The next morning, when we entered the station at Caen, I found my bouquet awaiting me: a modest spray consisting of all the rustic flowers of the fields which my worthy commissary had had gathered in the morning dew. I at once presented it to Princess Victoria, wishing her many happy returns of her birthday; and I cannot say which of the four of us—the Queen, the two princesses or I—was most touched by the loving gratitude which they all three expressed to me.

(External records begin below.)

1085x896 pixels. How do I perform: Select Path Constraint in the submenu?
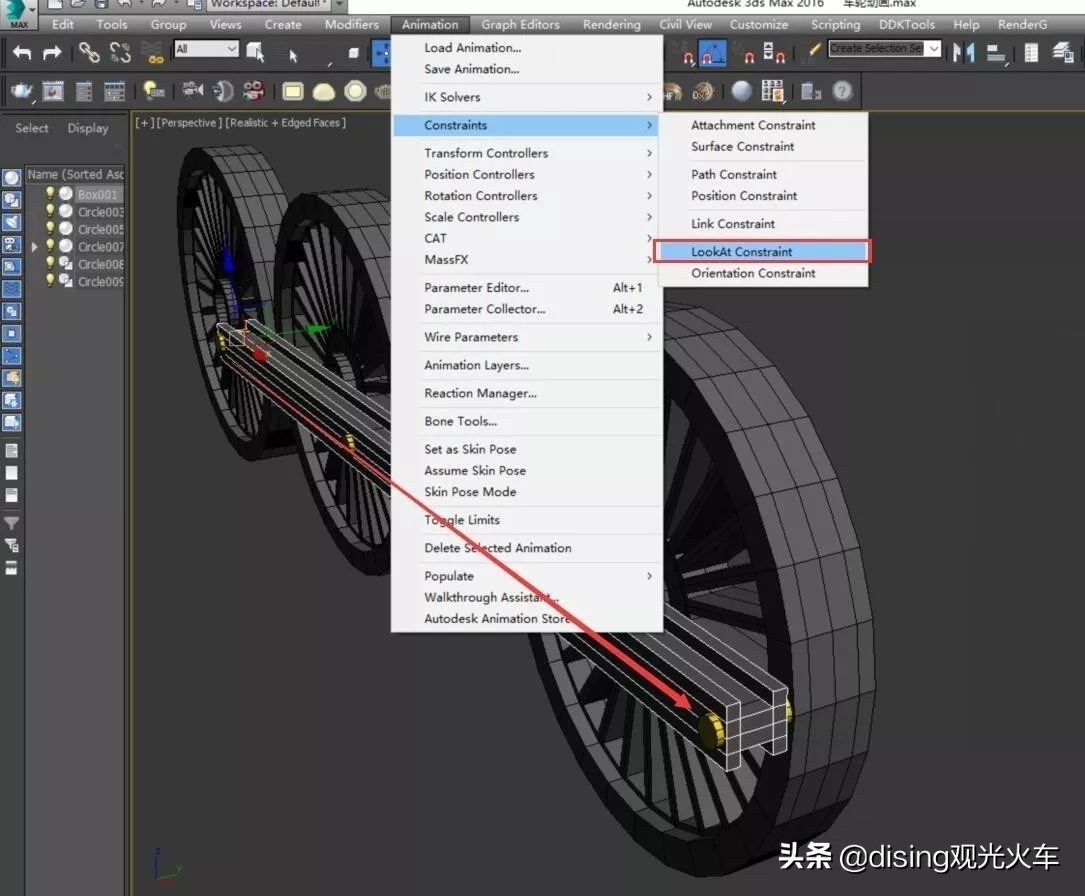(733, 174)
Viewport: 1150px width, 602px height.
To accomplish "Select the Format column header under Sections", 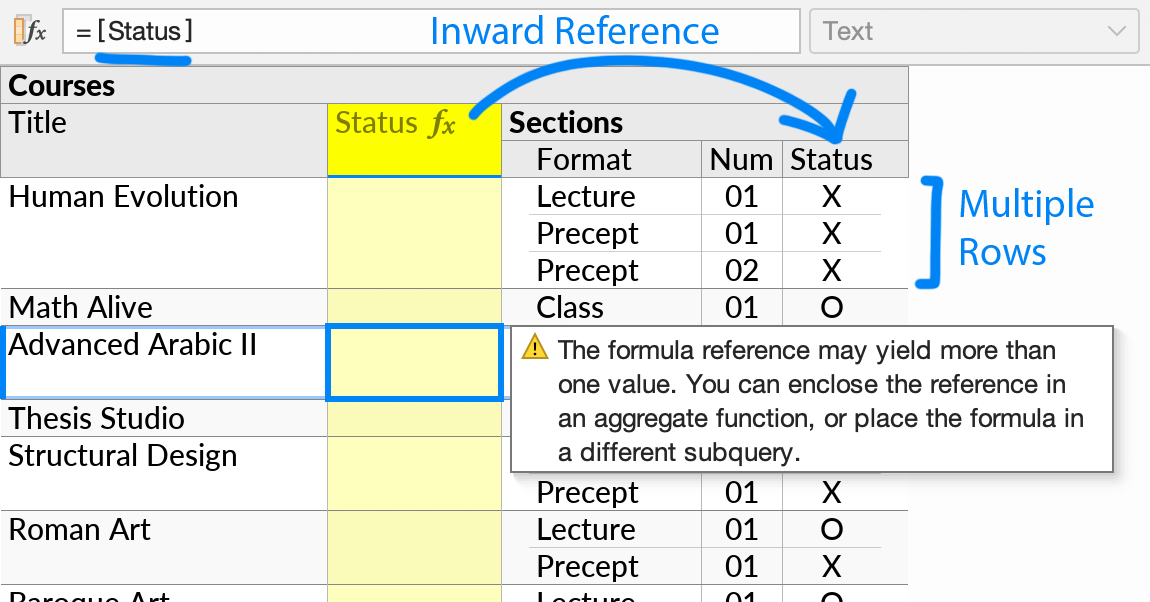I will [x=584, y=158].
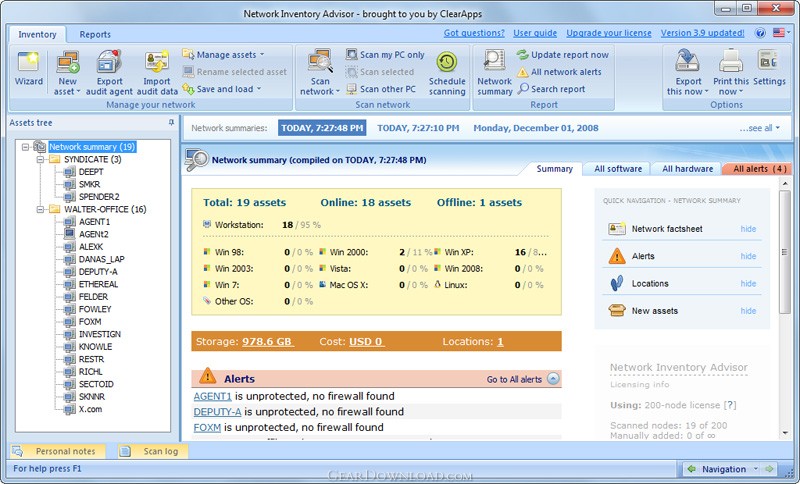Collapse the SYNDICATE tree group
The width and height of the screenshot is (800, 484).
pyautogui.click(x=41, y=159)
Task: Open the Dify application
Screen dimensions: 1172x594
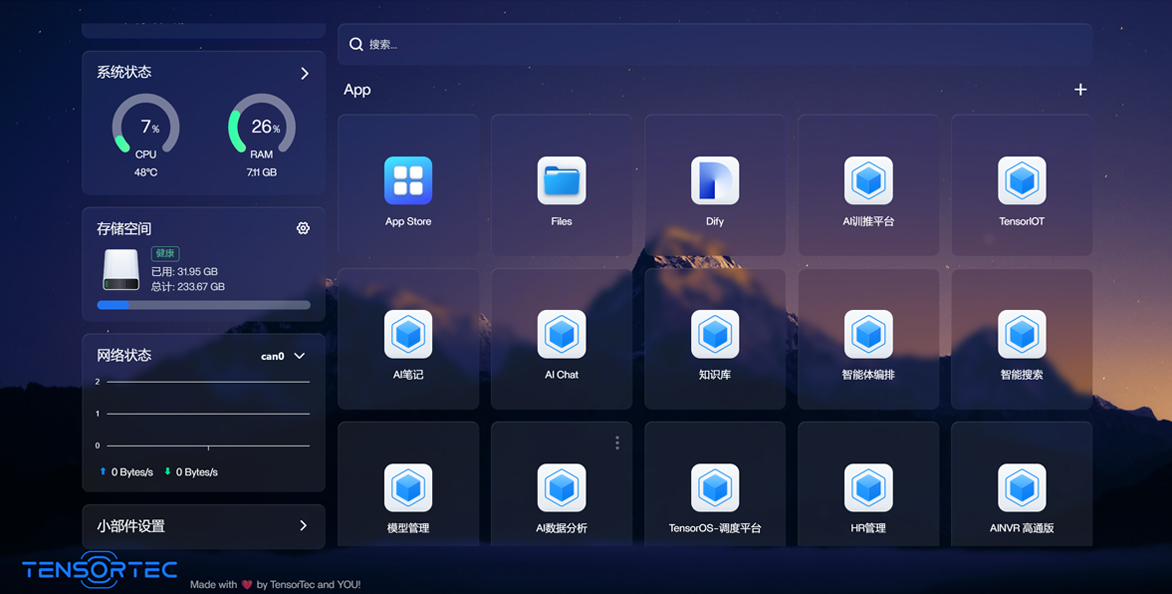Action: (714, 181)
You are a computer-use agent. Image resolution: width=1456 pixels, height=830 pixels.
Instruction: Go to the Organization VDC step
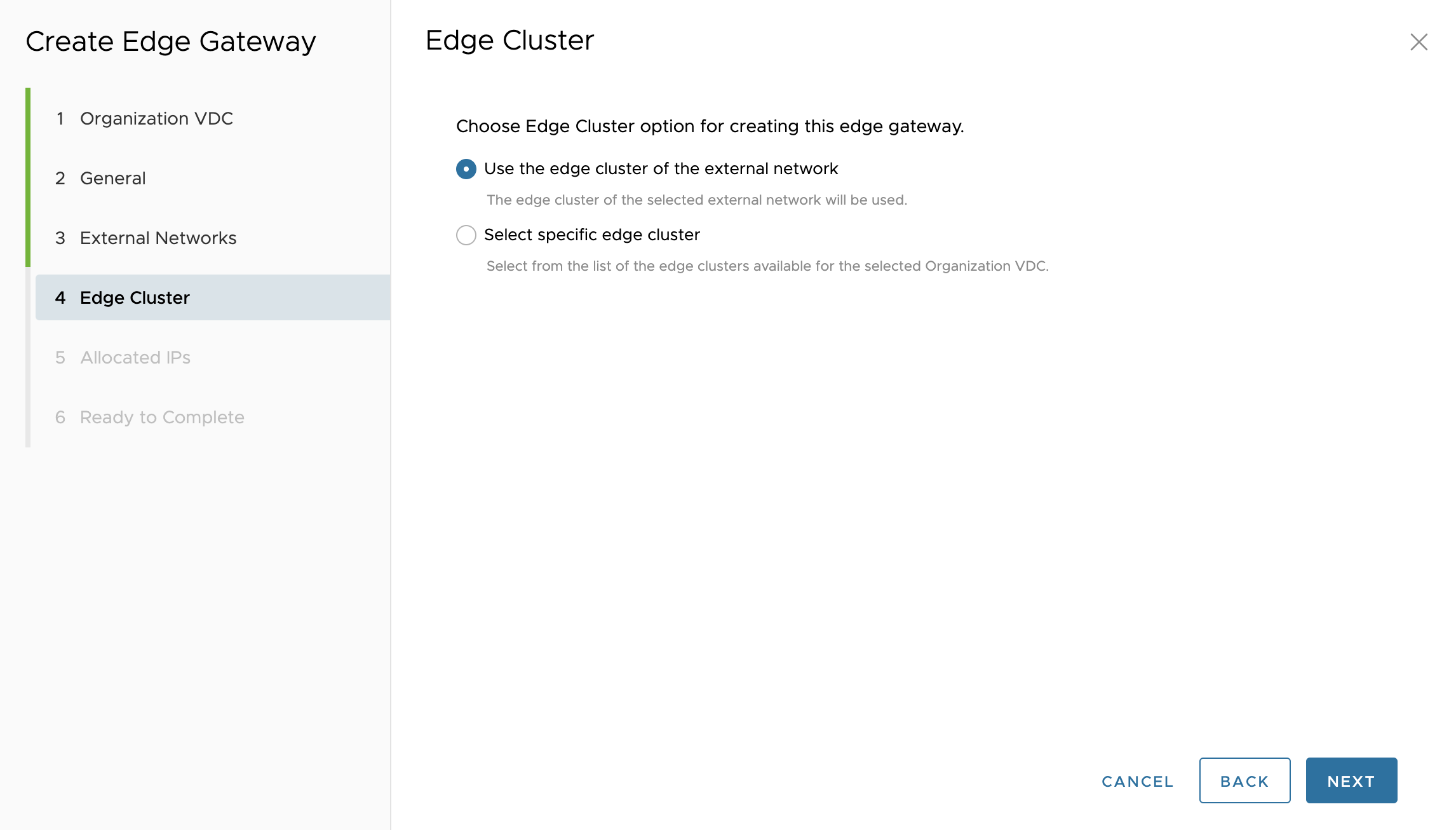(x=156, y=119)
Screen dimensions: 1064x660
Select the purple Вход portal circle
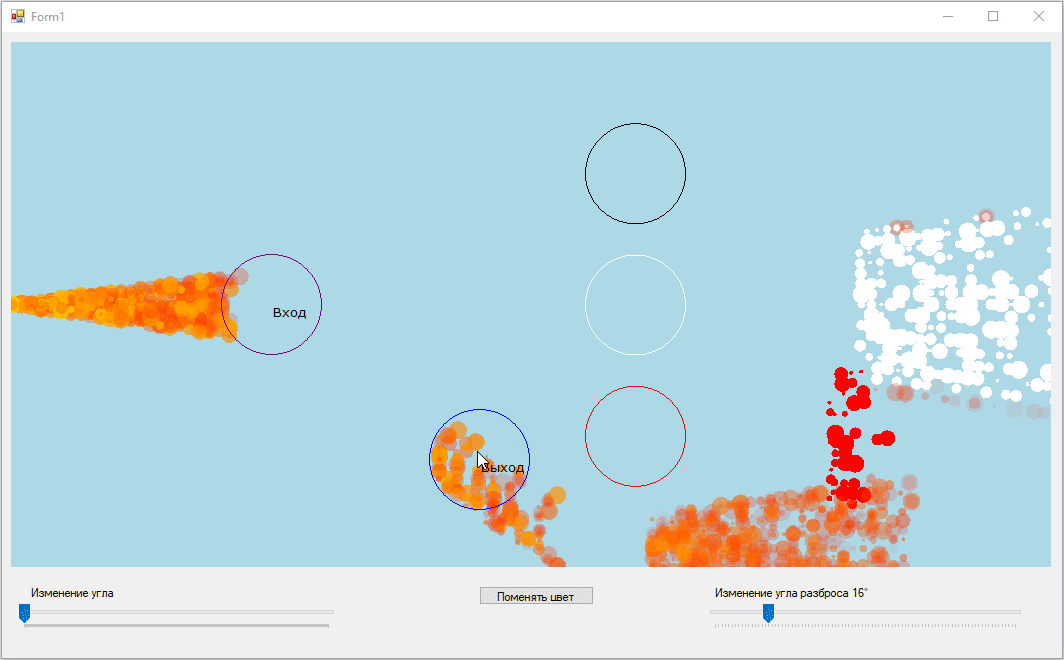pyautogui.click(x=271, y=304)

KING EDWARD ARRIVING AT THE ÉLYSÉE PALACE

KING EDWARD ARRIVING AT THE ÉLYSÉE PALACE

KING EDWARD ARRIVING AT THE ÉLYSÉE PALACE

KING EDWARD ON THE WAY TO CHURCH

KING EDWARD ON THE WAY TO CHURCH

KING EDWARD ON THE WAY TO CHURCH

But, as I have said above, of all Queen Victoria's daughters, the one whom I knew best was the Princess Henry of Battenberg. In point of fact, she hardly ever left her august mother's side from the day when her married bliss received so cruel a blow in the tragic death of her husband and when the distress of mind found a refuge and peace in the affection of that same mother, whose heart was always filled with the most delicate compassion for every sorrow.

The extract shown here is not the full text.